I have to connect my Samsung series 3 lcd tv to the Philips home theatre system. In the rear side of the tv I have a single AUDIO OUT jack (regular 5 mm) and in my home theatre I have different components like TV (one white and red pin available), AUX (one white and red pin available), CD/DVD(6 pins available). 

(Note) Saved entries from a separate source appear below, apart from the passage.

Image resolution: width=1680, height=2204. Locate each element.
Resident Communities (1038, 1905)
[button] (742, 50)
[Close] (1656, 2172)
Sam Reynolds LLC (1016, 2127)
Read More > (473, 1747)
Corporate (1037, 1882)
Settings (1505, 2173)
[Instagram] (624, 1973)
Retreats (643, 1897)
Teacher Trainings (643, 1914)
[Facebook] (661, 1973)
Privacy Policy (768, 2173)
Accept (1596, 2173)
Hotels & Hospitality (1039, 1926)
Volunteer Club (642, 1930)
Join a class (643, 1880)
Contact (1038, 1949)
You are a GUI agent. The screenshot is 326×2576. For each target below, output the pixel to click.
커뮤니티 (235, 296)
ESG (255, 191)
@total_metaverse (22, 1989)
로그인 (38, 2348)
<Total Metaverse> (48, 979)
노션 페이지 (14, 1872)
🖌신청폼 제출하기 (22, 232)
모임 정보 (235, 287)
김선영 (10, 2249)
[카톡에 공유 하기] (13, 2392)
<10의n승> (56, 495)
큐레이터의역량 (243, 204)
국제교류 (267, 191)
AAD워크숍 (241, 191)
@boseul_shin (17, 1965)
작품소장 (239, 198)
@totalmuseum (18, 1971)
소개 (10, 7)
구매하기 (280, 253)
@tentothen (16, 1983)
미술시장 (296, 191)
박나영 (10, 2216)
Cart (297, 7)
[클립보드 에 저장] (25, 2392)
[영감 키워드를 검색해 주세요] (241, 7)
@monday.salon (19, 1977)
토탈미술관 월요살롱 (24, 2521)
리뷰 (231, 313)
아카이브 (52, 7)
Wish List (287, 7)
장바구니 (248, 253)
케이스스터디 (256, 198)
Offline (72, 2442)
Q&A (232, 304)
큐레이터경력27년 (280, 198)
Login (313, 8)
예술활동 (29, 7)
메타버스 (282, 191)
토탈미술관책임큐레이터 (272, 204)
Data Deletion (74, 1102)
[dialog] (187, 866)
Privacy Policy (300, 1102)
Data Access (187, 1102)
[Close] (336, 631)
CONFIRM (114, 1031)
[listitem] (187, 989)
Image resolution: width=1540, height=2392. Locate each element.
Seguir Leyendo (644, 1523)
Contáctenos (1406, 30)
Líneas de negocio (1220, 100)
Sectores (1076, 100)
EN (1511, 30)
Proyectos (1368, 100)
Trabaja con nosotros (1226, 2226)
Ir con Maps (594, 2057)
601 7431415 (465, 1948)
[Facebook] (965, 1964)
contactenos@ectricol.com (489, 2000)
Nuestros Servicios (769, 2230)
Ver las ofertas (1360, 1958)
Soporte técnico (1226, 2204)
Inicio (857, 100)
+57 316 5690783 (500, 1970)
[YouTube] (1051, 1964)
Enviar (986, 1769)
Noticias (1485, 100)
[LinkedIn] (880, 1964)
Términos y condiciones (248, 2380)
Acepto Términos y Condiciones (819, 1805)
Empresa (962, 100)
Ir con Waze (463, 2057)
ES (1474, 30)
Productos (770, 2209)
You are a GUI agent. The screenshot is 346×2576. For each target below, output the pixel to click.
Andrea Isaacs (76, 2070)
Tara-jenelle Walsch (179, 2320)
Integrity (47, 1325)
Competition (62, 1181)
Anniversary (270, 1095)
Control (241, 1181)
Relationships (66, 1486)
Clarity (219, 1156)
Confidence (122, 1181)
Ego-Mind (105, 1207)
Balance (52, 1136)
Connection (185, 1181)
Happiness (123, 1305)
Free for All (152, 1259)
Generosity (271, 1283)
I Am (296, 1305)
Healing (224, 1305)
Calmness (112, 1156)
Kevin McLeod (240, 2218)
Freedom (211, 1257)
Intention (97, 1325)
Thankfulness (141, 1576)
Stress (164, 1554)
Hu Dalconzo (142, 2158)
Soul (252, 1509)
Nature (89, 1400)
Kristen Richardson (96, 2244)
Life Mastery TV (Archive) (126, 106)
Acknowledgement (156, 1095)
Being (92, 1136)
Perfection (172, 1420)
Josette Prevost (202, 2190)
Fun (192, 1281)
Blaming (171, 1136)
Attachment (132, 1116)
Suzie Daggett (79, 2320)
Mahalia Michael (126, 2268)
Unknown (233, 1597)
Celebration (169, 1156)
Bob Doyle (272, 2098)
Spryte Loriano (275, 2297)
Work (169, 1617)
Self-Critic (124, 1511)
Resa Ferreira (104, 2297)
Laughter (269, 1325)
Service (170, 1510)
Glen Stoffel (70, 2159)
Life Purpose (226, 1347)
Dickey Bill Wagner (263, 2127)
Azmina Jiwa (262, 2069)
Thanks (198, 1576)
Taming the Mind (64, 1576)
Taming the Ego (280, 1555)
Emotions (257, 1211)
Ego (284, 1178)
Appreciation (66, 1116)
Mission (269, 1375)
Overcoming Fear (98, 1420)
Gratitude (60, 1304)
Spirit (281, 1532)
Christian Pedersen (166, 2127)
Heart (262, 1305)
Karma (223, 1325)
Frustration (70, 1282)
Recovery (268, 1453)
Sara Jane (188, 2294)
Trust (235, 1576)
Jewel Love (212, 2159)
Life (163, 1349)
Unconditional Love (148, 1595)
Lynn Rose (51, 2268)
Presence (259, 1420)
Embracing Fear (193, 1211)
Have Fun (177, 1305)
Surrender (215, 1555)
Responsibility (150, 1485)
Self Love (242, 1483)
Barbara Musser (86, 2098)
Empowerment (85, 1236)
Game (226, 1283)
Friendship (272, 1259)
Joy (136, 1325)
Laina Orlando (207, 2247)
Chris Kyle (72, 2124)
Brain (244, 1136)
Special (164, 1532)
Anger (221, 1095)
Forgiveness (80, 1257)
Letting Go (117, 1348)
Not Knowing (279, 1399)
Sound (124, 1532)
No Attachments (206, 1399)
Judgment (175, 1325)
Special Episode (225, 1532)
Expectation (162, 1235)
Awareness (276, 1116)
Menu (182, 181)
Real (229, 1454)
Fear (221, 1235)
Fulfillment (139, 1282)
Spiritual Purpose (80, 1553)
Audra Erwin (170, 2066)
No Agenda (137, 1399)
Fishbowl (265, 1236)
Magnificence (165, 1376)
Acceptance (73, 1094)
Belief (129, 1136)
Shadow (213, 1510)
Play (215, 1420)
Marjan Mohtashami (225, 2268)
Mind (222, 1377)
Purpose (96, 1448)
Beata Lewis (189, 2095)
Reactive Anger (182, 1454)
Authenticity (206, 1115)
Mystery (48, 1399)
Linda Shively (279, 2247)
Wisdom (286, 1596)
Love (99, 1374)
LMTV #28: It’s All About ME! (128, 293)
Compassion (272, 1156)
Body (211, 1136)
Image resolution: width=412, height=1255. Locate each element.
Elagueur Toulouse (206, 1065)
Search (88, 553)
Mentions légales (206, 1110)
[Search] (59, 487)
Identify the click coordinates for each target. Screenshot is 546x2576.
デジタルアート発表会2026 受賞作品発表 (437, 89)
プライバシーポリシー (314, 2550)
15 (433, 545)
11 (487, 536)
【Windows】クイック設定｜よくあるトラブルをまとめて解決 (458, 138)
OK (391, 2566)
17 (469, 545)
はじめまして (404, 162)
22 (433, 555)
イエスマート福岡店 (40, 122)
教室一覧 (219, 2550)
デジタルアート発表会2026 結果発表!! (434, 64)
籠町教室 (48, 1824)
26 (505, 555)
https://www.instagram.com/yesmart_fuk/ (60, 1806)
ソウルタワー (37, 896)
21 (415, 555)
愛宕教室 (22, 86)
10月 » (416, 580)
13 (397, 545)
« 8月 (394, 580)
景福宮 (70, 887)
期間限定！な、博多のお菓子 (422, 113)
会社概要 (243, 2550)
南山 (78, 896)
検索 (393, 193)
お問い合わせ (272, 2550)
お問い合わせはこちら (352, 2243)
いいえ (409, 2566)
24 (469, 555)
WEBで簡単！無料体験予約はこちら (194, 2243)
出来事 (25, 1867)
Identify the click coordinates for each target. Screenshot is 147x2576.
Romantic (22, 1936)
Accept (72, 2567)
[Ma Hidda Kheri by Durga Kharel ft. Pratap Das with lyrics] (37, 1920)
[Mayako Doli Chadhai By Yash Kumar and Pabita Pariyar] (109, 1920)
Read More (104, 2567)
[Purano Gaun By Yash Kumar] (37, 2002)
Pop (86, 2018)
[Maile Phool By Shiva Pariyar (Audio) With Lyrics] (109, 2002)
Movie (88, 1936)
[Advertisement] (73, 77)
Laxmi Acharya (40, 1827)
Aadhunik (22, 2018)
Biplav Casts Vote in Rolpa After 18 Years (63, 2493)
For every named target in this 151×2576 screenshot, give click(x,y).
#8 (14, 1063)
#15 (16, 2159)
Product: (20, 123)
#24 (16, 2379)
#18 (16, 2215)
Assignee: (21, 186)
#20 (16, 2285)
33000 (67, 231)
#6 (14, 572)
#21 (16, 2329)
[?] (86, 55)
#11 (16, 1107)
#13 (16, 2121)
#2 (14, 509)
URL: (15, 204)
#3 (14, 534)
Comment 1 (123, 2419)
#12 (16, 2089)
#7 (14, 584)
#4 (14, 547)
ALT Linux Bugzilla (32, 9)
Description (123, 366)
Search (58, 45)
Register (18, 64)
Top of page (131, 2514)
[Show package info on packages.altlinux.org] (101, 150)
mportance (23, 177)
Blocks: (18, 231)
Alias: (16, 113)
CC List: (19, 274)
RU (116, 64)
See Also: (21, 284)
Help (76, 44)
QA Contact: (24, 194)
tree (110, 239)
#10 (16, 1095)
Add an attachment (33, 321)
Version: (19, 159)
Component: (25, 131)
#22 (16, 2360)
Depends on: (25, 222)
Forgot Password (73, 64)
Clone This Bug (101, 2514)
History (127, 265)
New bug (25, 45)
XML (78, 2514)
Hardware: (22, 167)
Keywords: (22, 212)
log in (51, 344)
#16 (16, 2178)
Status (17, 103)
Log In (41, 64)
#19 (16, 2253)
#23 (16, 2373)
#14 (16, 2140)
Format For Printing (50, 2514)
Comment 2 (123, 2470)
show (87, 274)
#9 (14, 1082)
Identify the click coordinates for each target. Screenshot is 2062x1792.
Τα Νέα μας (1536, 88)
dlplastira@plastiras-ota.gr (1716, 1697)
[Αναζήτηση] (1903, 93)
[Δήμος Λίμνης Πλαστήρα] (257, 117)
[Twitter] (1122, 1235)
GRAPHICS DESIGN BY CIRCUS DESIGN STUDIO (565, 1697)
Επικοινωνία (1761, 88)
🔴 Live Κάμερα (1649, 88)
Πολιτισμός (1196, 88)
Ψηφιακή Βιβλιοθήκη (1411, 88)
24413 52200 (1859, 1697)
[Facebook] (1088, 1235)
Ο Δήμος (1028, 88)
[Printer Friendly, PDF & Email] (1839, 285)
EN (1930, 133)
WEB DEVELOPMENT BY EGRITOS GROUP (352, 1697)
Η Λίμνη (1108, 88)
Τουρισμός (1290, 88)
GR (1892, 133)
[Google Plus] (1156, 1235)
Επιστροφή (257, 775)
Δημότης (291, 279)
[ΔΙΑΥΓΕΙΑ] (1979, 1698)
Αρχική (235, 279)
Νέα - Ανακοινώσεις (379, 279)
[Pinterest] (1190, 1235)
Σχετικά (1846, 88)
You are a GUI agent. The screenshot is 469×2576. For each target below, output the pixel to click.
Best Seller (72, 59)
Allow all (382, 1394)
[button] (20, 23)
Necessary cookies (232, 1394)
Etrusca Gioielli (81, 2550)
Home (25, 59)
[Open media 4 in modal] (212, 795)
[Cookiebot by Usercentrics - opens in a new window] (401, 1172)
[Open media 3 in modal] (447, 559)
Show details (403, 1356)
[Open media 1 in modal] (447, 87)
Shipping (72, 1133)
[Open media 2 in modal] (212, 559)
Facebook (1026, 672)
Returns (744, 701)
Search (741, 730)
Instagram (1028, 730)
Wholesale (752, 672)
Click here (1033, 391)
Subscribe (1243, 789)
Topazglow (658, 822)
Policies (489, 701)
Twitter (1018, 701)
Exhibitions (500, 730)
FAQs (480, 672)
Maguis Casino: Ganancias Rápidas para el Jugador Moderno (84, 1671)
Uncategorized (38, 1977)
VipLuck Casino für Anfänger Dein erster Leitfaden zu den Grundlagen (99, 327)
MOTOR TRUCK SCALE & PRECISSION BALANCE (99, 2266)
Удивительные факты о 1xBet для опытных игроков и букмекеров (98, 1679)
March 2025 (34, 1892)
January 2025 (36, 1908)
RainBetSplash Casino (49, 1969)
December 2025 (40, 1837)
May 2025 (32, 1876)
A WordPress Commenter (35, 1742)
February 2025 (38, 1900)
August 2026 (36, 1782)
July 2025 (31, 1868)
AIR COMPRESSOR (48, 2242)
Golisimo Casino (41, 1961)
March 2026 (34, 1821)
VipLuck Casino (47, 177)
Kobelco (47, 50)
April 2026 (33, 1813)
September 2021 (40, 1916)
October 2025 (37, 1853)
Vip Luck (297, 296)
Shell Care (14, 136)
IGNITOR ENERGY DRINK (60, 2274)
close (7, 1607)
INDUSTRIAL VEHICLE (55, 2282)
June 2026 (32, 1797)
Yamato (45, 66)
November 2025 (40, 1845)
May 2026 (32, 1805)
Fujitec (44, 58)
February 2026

When i connected the cable from LCD tv to TV component, I couldnt hear any sound and same is the case with AUX component. However, if i connect to CD/DVD component i could hear sound from my home theatre. The problem here is I could connect to only 2 pins (out of 6 pins) in CD/DVD component of my home theatre. Because of this, I could hear sound only from 2 Speakers instead of all the 5 speakers

I dont know why both TV and AUX component in my home theatre is not working. COuld some one assist me on what to do for this.

regards
Regupathy M


----------



## mechman (Feb 8, 2007)

Please post the model number of both the audio system and the tv.


----------



## versa005 (Nov 6, 2011)

Home theatre : Philips 5.1 SP100
Samsung TV : 19" Series 3

thanks for your reply.. eagerly waiting for your input


----------



## mechman (Feb 8, 2007)

I cannot find anything on the Philips SP100 but the user manual for the tv shows that the only audio out is an optical audio out. If the SP100 does not have an optical audio in port, you won't be able to use it for audio.


----------



## AudioEnthu (Aug 8, 2016)

OK. So if you just want all your 5 speakers in the SP 100 to give audio, you just need to run a cable from the headphone jack on the TV to the TV In jacks of your SP 100. The cable I'm talking about is a 3.5 mm connector at one end (which goes into your TV's headphone jack) and RCA connectors at the other end (which go into your SP 100). Now, press the Input button on your home theatre until you get the AUX symbol on the display. You should be able to hear the sound from all your speakers now. But remember you are only hearing a 2.1 channel sound, which is basically repeated across all 5 speakers. Mind you, this itself is a great configuration and provides great sound.

If you want to experience 5.1 surround sound with your SP 100, you need to have an audio source that can provide the 5.1 sound. Your TV can't provide 5.1 sound. Even if it does, there is no HDMI jack in the SP 100 to accept that sound. Here's what you need:

1. Connect your laptop to your TV using a HDMI cable.
2. Get yourself a USB sound card. My best bet is the Asus Xonar U7.
3. Connect the USB sound card to the laptop and configure it. From the USB sound card, connect a cable (digital / direct to front, rear, centre input sockets) to your Sp 100 home theatre.

This is the configuration I have at home and it works perfectly.


----------